St. Peter Chrysologus
Greek: Ἅγιος Πέτρος ὁ Χρυσολόγος, Petros Chrysologos meaning Peter the “golden-worded”)
He is revered as a saint by the Roman Catholic Church and the Eastern Orthodox Church.
Feastday: July 30
St. Peter Chrysologus, Bishop and Doctor of the Church (Feast-July 30) Born at Imola, Italy in 406, St. Peter was baptized, educated, and ordained a deacon by Cornelius, Bishop of Imola. St. Peter merited being called “Chrysologus” (golden-worded) from his exceptional oratorical eloquence. In 433, Pope Sixtus III consecrated him bishop of Ravenna. He practiced many corporal and spiritual works of mercy, and ruled his flock with utmost diligence and care. He extirpated the last vestiges of paganism and other abuses that had sprouted among his people, cautioning them especially against indecent dancing. “Anyone who wishes to frolic with the devil,” he remarked, “cannot rejoice with Christ.” He also counseled the heretic Eutyches (who had asked for his support) to avoid causing division but to learn from the other heretics who were crushed when they hurled themselves against the Rock of Peter. He died at Imola, Italy in 450 and in 1729 was made a Doctor of the Church, largely as a result of his simple, practical, and clear sermons which have come down to us, nearly all dealing with Gospel subjects.
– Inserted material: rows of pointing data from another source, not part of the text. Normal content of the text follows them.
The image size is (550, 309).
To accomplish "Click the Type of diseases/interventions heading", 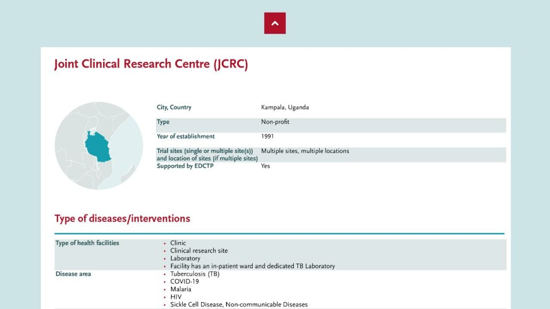I will 123,218.
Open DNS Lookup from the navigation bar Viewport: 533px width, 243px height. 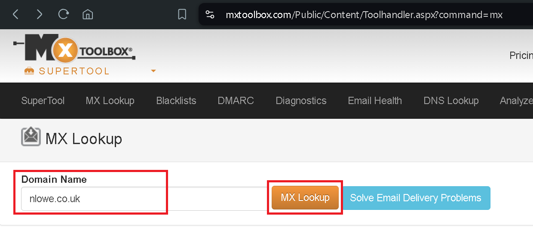(x=451, y=101)
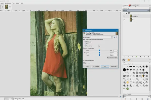Choose the Mitten range option

click(x=85, y=44)
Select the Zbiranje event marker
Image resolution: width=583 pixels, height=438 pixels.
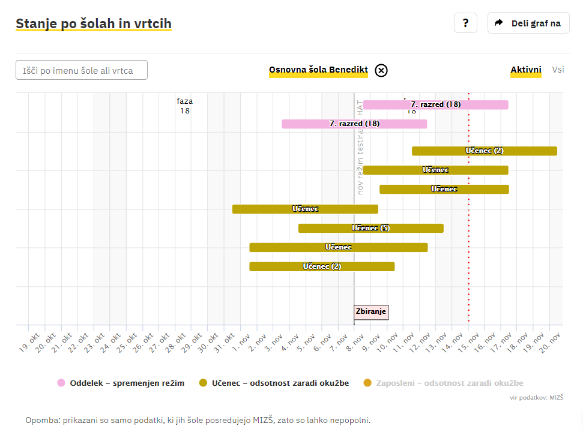click(x=371, y=311)
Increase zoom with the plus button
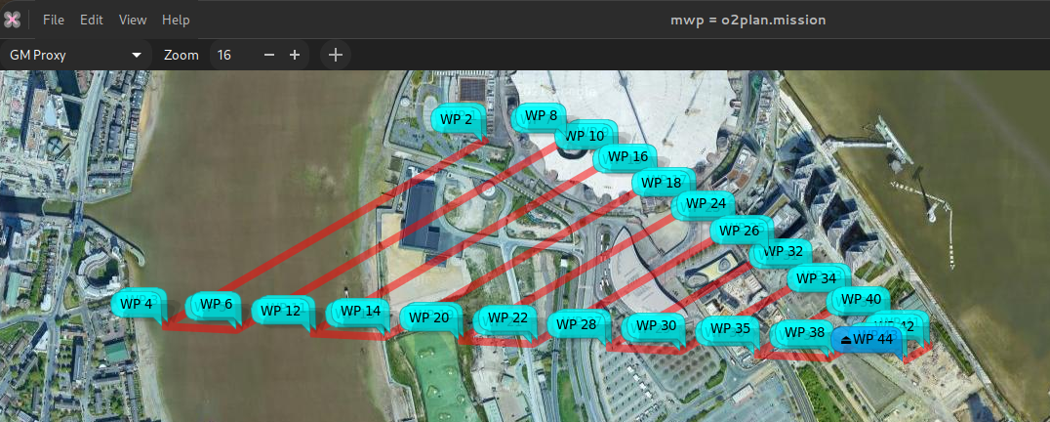The image size is (1050, 422). coord(295,56)
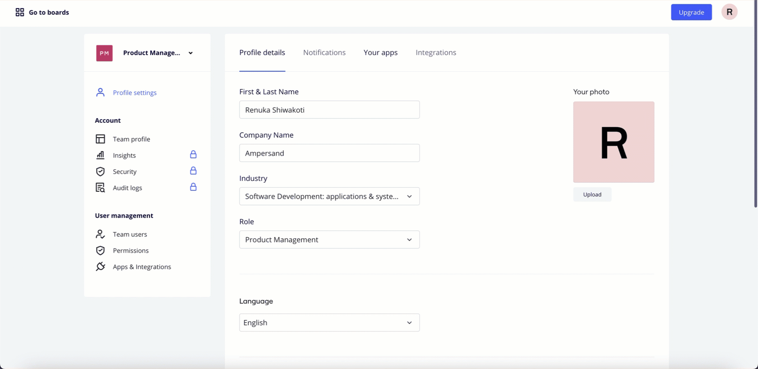Click the lock icon beside Audit logs
Screen dimensions: 758x369
[193, 187]

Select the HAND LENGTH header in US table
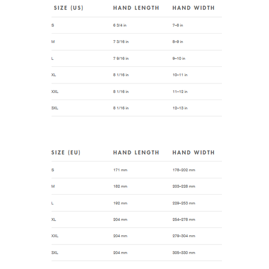click(136, 8)
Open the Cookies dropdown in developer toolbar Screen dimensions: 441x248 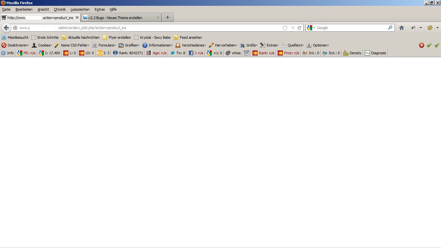pos(42,45)
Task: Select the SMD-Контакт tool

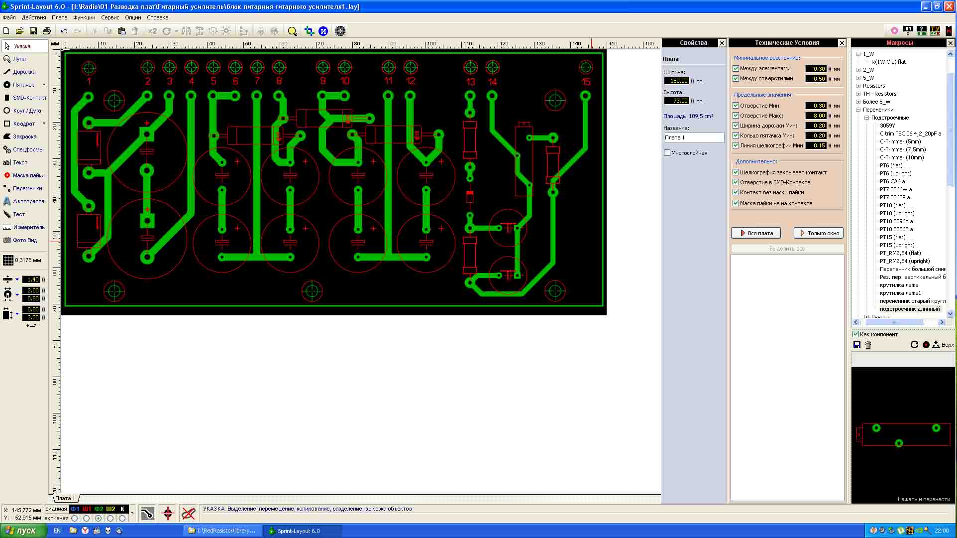Action: point(24,98)
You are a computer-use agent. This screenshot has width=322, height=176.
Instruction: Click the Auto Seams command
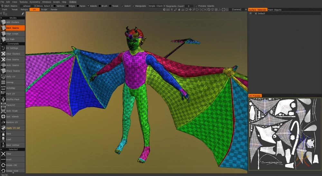[13, 65]
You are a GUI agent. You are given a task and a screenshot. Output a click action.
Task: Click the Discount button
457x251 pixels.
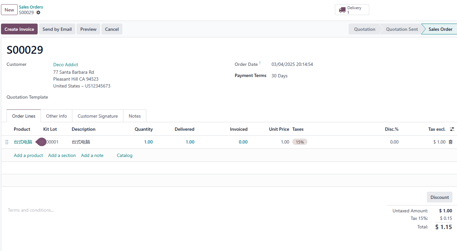pos(440,197)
When in 1729 he was declared a Doctor of the Church, his feast day, not already included in the Tridentine Calendar, was inserted in the General Roman Calendar for celebration on 4 December. In 1969 his feast was moved to 30 July, as close as possible to the day of his death, 31 July, the feast day of Saint Ignatius of Loyola.
A contemporary portrait of Saint Peter Chrysologus, found in the mosaics of the Church of San Giovanni Evangelista in Ravenna, depicts him among the members of the eastern and western imperial family, showing his extraordinary influence.